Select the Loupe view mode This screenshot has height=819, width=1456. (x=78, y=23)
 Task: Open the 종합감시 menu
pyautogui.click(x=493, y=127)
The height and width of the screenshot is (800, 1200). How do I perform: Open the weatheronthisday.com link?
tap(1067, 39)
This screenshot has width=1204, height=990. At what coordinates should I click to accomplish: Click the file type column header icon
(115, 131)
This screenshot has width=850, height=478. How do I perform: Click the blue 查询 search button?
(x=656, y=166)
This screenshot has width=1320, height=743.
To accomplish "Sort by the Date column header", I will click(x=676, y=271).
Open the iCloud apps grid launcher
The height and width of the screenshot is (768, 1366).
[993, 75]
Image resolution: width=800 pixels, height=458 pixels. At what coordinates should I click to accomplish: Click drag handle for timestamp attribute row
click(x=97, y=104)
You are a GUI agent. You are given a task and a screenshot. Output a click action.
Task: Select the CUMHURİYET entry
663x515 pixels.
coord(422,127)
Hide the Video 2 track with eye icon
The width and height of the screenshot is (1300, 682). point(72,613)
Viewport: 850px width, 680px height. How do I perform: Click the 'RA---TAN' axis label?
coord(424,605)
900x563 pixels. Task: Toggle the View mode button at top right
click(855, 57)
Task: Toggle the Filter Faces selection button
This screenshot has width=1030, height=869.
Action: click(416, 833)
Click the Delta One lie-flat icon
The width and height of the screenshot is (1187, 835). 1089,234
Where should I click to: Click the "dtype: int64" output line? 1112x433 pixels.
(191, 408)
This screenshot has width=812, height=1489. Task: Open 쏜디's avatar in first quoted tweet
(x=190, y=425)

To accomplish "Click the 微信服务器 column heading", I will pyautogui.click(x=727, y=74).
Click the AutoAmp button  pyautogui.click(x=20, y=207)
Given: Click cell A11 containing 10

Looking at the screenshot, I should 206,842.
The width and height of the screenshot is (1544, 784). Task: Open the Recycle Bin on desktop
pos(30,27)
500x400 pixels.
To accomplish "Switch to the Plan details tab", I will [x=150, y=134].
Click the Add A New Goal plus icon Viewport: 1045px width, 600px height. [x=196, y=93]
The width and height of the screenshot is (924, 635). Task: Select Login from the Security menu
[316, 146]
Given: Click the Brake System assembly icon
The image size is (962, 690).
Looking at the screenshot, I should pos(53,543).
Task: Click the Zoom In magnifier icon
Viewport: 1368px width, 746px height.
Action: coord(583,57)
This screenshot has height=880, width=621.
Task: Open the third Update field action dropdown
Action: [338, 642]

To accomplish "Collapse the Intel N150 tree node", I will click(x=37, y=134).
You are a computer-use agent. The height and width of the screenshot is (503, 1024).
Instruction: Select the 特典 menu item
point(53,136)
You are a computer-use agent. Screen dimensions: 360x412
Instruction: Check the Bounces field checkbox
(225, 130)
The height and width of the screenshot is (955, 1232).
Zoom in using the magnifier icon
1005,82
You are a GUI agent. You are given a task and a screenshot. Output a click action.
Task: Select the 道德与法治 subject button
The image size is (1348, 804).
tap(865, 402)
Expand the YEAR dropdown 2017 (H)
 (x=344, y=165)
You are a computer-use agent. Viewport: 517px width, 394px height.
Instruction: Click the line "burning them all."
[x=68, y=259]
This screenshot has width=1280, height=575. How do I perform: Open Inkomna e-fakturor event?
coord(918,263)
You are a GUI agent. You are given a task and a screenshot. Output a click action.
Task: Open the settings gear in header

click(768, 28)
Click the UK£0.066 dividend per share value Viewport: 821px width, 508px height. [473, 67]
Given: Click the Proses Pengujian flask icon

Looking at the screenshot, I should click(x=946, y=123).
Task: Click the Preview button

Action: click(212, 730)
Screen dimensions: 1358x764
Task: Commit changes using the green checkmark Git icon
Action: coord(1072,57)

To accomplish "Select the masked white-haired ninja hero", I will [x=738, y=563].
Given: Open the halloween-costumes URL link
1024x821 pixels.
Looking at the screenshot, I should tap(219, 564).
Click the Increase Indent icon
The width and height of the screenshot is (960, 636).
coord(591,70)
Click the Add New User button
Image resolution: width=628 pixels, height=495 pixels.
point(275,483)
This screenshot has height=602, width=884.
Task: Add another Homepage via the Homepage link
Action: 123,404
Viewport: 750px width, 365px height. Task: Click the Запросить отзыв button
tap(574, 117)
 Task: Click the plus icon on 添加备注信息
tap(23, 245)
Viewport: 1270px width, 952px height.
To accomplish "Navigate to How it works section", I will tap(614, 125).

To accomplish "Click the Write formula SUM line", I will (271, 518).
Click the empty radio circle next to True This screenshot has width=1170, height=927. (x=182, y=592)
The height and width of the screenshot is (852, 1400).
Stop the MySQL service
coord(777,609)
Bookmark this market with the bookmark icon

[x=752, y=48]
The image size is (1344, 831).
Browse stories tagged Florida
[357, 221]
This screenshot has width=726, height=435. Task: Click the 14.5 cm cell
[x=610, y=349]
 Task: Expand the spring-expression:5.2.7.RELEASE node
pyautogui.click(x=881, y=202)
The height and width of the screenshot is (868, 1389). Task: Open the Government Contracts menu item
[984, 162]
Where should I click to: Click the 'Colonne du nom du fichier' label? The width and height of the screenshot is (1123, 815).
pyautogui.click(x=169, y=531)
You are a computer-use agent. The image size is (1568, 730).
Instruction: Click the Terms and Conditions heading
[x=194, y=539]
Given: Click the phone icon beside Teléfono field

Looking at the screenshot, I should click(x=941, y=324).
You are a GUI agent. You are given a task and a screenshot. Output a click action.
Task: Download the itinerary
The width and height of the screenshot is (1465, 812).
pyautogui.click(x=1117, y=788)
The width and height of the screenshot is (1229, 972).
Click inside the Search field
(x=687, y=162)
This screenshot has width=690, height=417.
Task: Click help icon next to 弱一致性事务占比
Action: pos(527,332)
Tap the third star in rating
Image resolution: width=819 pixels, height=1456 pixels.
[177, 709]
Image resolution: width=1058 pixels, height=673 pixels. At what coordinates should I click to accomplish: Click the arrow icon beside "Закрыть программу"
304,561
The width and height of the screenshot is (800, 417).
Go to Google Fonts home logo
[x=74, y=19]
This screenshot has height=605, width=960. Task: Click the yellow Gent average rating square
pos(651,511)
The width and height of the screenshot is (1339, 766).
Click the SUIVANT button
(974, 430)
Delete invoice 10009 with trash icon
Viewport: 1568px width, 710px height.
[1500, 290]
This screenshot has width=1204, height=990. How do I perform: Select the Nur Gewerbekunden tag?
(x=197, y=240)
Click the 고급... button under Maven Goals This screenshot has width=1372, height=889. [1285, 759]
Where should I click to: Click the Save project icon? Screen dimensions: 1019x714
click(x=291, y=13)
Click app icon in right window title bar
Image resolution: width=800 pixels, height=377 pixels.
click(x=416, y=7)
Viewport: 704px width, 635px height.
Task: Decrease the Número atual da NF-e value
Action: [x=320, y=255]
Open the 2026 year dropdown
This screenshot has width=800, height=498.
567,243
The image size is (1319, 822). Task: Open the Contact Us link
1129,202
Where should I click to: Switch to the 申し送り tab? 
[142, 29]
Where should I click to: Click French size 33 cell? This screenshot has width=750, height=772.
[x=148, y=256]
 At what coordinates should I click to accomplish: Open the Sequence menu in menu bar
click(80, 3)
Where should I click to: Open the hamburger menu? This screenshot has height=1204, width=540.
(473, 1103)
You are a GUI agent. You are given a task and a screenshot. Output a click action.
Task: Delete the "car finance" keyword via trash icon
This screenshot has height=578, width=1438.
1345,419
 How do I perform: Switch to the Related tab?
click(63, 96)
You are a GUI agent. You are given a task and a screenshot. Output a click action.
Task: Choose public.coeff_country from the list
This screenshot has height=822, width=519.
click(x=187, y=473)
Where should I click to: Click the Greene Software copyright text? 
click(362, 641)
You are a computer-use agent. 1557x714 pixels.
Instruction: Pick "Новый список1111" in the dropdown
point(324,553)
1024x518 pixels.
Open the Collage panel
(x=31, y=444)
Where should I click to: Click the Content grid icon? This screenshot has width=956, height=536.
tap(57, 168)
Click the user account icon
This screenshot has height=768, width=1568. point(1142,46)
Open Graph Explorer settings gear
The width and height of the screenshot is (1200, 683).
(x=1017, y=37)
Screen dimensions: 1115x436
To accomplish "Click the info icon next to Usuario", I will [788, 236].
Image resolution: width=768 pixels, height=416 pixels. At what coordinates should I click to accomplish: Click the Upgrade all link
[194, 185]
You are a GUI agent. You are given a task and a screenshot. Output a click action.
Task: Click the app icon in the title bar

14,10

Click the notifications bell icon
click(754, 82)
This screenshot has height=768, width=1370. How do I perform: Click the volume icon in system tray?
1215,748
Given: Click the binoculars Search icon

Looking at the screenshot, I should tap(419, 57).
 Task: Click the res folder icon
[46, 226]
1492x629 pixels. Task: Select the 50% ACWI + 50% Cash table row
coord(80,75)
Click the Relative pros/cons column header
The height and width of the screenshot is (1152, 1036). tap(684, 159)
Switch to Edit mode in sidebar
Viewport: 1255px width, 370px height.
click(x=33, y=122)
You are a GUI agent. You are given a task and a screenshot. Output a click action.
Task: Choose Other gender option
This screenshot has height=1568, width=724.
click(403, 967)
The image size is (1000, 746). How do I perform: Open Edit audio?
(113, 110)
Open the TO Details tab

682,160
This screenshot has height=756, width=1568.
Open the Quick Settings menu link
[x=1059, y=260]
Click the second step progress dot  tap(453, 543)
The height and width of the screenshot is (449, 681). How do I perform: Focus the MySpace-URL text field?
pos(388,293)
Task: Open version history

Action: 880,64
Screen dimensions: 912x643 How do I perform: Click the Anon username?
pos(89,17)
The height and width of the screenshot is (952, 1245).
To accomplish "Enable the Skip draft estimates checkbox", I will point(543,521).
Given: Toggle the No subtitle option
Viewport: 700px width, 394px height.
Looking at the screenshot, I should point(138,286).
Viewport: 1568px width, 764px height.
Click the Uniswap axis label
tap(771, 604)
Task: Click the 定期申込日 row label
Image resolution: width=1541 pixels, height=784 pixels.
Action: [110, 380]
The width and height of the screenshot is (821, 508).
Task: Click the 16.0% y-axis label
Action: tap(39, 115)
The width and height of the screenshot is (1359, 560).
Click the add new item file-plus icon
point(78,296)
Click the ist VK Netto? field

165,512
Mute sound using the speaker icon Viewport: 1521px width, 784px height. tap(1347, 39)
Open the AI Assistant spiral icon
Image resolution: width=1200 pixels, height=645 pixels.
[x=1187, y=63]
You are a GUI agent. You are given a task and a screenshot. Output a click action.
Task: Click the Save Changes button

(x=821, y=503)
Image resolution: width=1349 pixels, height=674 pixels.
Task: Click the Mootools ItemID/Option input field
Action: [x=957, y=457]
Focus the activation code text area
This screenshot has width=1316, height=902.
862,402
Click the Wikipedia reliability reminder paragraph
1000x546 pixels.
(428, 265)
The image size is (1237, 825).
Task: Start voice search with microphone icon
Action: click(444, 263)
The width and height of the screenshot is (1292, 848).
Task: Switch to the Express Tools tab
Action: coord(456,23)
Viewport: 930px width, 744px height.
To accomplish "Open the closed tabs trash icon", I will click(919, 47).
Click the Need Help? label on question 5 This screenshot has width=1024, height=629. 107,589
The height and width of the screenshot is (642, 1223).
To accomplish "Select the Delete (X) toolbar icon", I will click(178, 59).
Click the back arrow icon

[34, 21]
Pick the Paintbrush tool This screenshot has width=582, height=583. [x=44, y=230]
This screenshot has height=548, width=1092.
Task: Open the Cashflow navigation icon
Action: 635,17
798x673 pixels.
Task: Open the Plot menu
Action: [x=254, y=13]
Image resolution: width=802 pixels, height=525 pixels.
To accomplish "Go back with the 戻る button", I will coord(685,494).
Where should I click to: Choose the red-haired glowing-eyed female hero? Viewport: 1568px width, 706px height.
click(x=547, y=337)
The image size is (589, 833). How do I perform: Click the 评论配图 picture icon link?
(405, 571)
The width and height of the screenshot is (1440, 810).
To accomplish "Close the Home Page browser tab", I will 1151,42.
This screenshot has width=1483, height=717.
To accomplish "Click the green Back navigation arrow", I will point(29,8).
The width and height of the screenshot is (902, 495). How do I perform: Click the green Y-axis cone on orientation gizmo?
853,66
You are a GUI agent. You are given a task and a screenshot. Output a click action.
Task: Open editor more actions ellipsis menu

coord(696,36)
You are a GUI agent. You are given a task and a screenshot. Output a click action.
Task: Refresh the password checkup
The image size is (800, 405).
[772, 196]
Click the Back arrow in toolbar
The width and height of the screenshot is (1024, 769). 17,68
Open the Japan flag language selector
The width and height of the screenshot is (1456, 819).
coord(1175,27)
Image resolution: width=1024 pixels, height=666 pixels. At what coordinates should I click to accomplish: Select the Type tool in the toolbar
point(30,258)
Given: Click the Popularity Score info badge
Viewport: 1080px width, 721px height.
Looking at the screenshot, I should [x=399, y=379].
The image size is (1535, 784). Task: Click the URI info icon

--*--

■ WHAT YOU NEED TO DO: Across the records above, tally the lines that contain "computer" and return the number alone.

■ SOLUTION FOR THIS TASK: 5